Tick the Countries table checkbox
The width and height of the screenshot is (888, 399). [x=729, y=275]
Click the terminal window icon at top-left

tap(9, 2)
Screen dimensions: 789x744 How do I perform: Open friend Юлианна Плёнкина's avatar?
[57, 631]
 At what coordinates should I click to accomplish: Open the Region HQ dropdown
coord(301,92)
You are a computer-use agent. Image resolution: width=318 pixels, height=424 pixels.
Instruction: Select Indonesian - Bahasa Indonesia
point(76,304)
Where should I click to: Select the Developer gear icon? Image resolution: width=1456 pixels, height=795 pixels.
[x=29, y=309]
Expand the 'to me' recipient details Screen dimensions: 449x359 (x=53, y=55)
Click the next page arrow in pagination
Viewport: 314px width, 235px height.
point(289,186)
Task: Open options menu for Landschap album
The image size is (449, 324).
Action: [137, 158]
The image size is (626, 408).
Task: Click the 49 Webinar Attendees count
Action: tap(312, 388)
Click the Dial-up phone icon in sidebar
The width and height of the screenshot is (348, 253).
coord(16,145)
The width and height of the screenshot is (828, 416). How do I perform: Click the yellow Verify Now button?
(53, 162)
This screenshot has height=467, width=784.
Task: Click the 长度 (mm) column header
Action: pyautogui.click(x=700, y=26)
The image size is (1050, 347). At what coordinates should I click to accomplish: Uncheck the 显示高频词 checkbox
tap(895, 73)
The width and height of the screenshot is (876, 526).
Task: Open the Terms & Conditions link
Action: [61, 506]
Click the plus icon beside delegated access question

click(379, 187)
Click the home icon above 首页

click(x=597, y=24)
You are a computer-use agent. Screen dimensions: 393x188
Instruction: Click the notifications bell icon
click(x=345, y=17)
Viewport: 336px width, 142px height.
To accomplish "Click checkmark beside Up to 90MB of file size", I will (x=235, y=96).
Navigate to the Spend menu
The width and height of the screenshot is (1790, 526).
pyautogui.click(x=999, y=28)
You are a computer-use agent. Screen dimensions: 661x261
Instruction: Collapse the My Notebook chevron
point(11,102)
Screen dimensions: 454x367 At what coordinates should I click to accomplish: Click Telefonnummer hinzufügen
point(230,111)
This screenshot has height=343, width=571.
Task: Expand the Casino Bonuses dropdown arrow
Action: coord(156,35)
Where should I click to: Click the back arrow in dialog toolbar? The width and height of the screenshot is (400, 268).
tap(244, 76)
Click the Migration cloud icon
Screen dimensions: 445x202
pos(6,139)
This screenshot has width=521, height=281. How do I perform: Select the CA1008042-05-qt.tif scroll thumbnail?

# About this exercise:
Your task is to give the records above again, exactly.

# Exercise result:
Tick the Countries table checkbox
The width and height of the screenshot is (888, 399). [x=729, y=275]
Click the terminal window icon at top-left

tap(9, 2)
Screen dimensions: 789x744 How do I perform: Open friend Юлианна Плёнкина's avatar?
[57, 631]
 At what coordinates should I click to accomplish: Open the Region HQ dropdown
coord(301,92)
You are a computer-use agent. Image resolution: width=318 pixels, height=424 pixels.
Instruction: Select Indonesian - Bahasa Indonesia
point(76,304)
Where should I click to: Select the Developer gear icon? Image resolution: width=1456 pixels, height=795 pixels.
[x=29, y=309]
Expand the 'to me' recipient details Screen dimensions: 449x359 (x=53, y=55)
Click the next page arrow in pagination
Viewport: 314px width, 235px height.
point(289,186)
Task: Open options menu for Landschap album
The image size is (449, 324).
Action: [137, 158]
The image size is (626, 408).
Task: Click the 49 Webinar Attendees count
Action: tap(312, 388)
Click the Dial-up phone icon in sidebar
The width and height of the screenshot is (348, 253).
coord(16,145)
The width and height of the screenshot is (828, 416). How do I perform: Click the yellow Verify Now button?
(53, 162)
This screenshot has height=467, width=784.
Task: Click the 长度 (mm) column header
Action: pyautogui.click(x=700, y=26)
The image size is (1050, 347). At what coordinates should I click to accomplish: Uncheck the 显示高频词 checkbox
tap(895, 73)
The width and height of the screenshot is (876, 526).
Task: Open the Terms & Conditions link
Action: [61, 506]
Click the plus icon beside delegated access question

click(379, 187)
Click the home icon above 首页

click(x=597, y=24)
You are a computer-use agent. Screen dimensions: 393x188
Instruction: Click the notifications bell icon
click(x=345, y=17)
Viewport: 336px width, 142px height.
To accomplish "Click checkmark beside Up to 90MB of file size", I will (x=235, y=96).
Navigate to the Spend menu
The width and height of the screenshot is (1790, 526).
pyautogui.click(x=999, y=28)
You are a computer-use agent. Screen dimensions: 661x261
Instruction: Collapse the My Notebook chevron
point(11,102)
Screen dimensions: 454x367 At what coordinates should I click to accomplish: Click Telefonnummer hinzufügen
point(230,111)
This screenshot has height=343, width=571.
Task: Expand the Casino Bonuses dropdown arrow
Action: coord(156,35)
Where should I click to: Click the back arrow in dialog toolbar? The width and height of the screenshot is (400, 268).
tap(244, 76)
Click the Migration cloud icon
Screen dimensions: 445x202
pos(6,139)
This screenshot has width=521, height=281. How do I perform: Select the CA1008042-05-qt.tif scroll thumbnail?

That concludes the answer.